真鍮でできた母型も見せてもらいました。これが活字店の財産だそうです。
こんな飾りの版もあるんですね。
続いて1階へ降りて、全自動組版機を見せて頂きました。
4000文字程度の座標が決まっており、こちらの表で文字指定で示されています。
入力することで鑽孔テープが作られ、それを読み取り活字が鋳造されます。
自動組版機と聞いて活字を自動で拾うのかと思ってましたが、その都度鋳造することに驚きました。
続いて文選を経験させて頂きました。自分の名前の文字を探します。
使用頻度の高い順で「大出張」「出張」「泥棒」で分類されていて、なぜ「泥棒」というかは「二人でひとつの共有エリアなので、隣から取る仕草」とか「下にあるので、しゃがんで取る姿」であるとか諸説あるそうですが、こういう話ってなかなかお聞きできないですよね。
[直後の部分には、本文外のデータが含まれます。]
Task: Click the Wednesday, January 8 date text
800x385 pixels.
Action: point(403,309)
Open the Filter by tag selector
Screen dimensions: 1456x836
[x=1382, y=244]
「聡」の字がなかなか見つからず…。助けてもらいました。
拾った活字はお土産にいただきました。5号の明朝。
以前、temp pressの澤辺さんにもらったのは12ptかな。未使用の5号と使い込まれた活字。
最後にお見せして頂いたのがブックカバーの組版で、平川珠希さんというデザイナーとコラボレーションして作成したそうです。
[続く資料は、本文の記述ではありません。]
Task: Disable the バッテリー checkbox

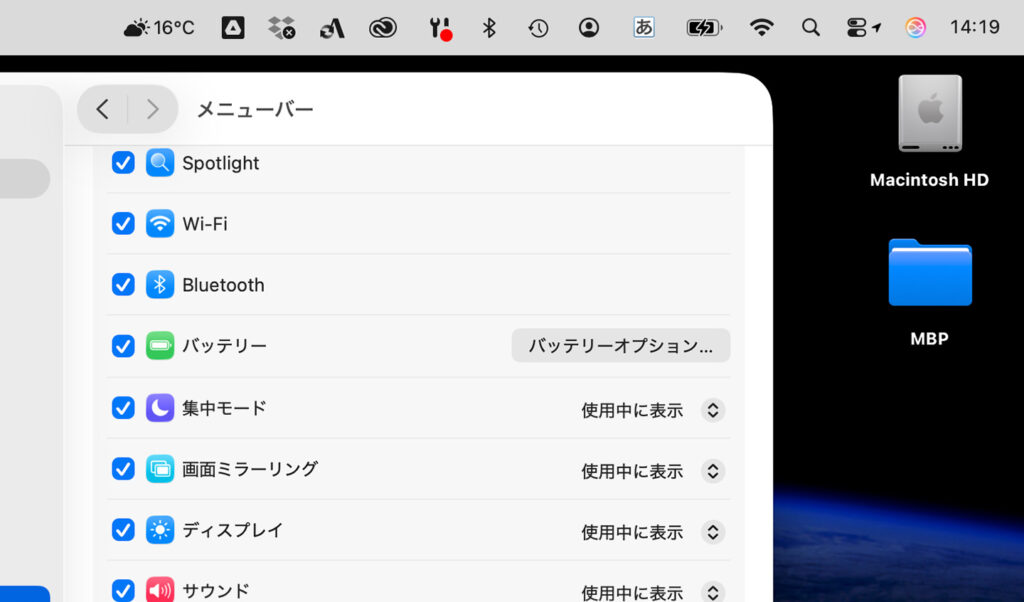Action: pos(123,346)
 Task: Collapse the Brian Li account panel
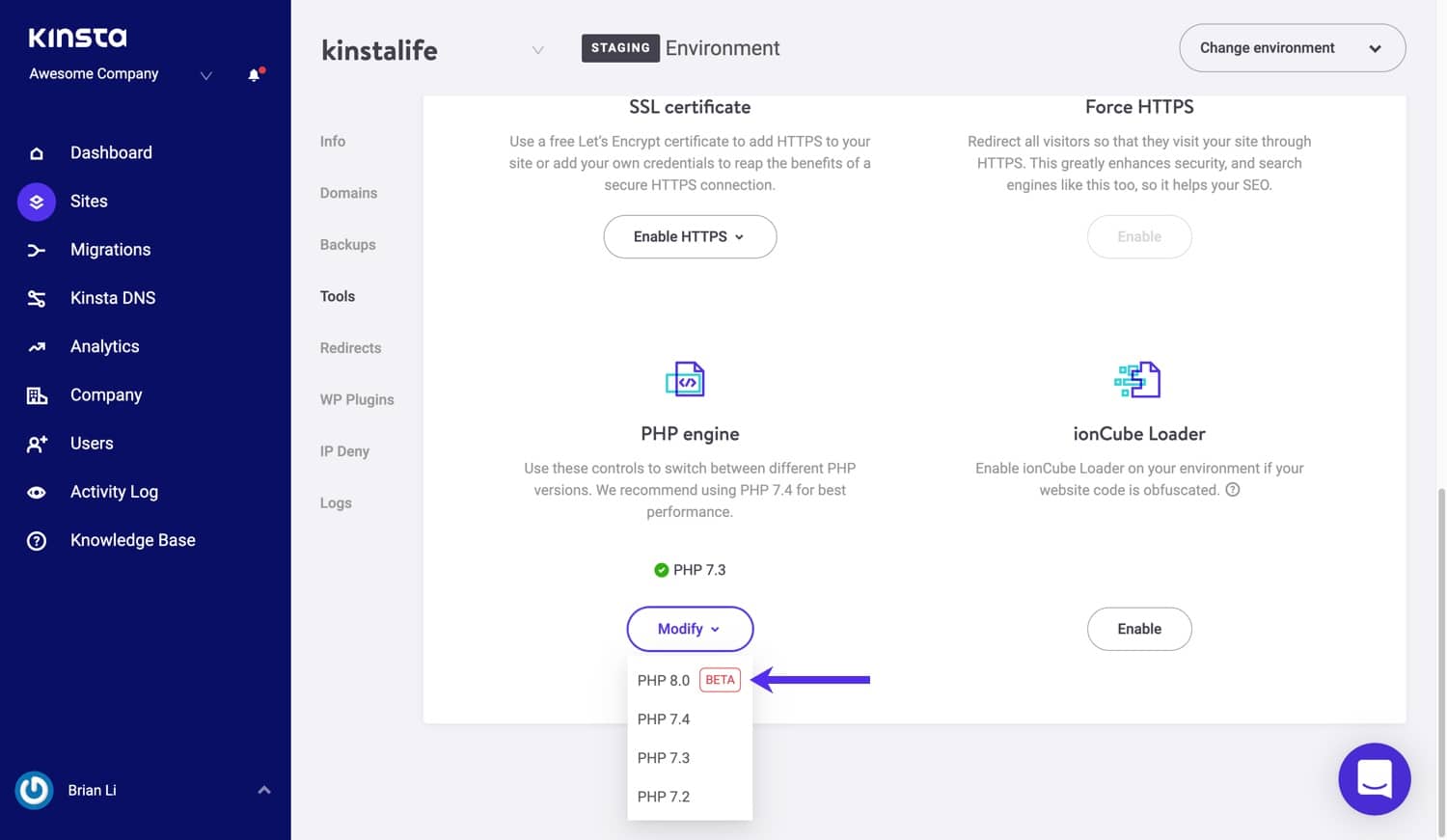pos(265,790)
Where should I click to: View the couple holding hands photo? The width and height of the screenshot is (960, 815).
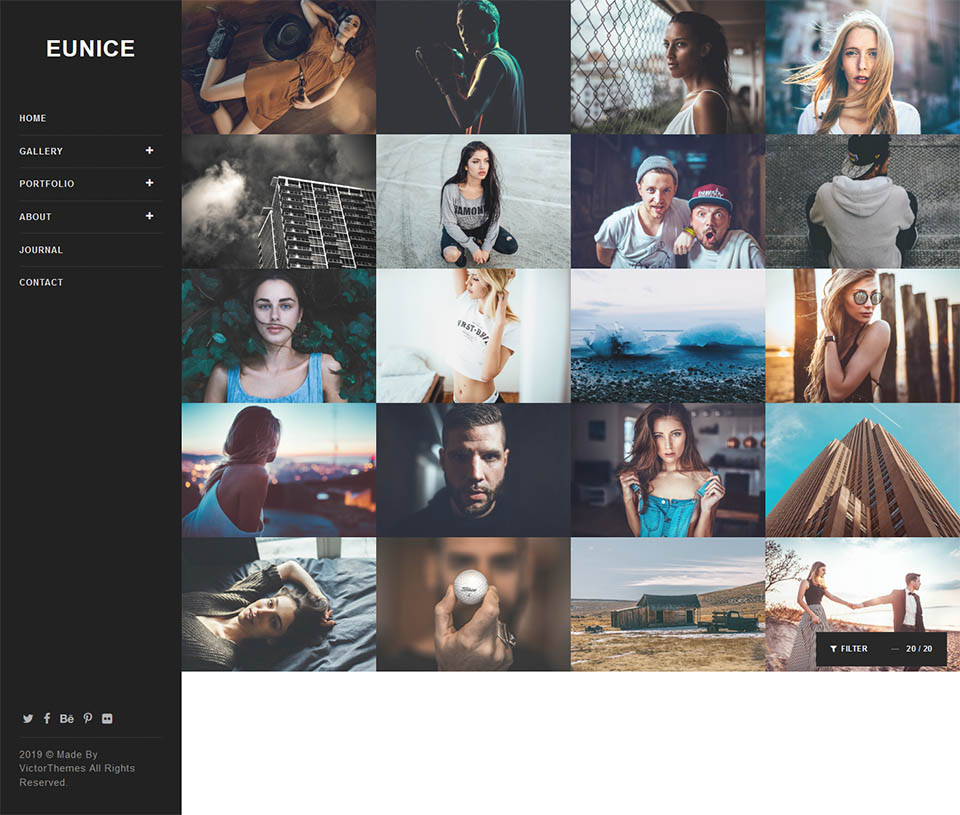tap(862, 590)
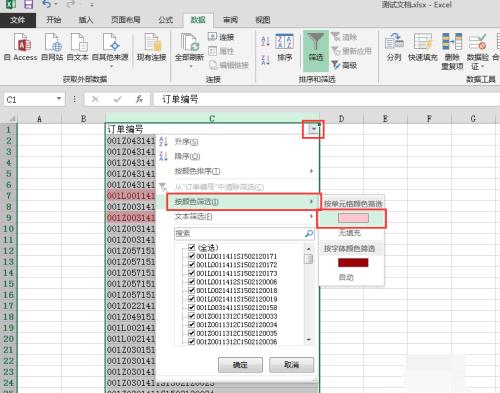
Task: Click the 确定 button
Action: (240, 365)
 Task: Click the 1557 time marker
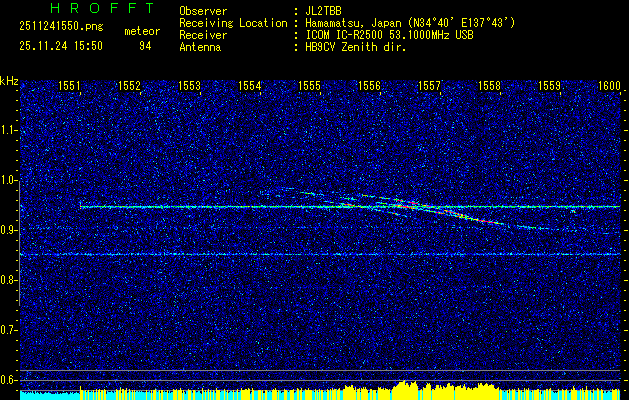click(430, 87)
東京活字組版 http://www.tokyo-katsuji.com/index.html
すごい組版ですね。組版職人とデザイナーのせめぎ合いの結晶なのでしょう。DTPになって失ったものの一つです。
書体見本帳もお土産に頂きました。
本当に為になるお話を沢山、沢山して頂きました。最近テキンに興味があり、朗文堂さんのサイトを度々訪れていたのですが、いろいろとお話が聞けて、生半可な興味で職人さんの世界に首を突っ込むべきではないのかなとも思いました。後5年くらいしたら再考してみたいと思います。取りあえず今はやるべき事をやろうかと。
知識不足なので、文章の中で変なところがあれば教えて下さい。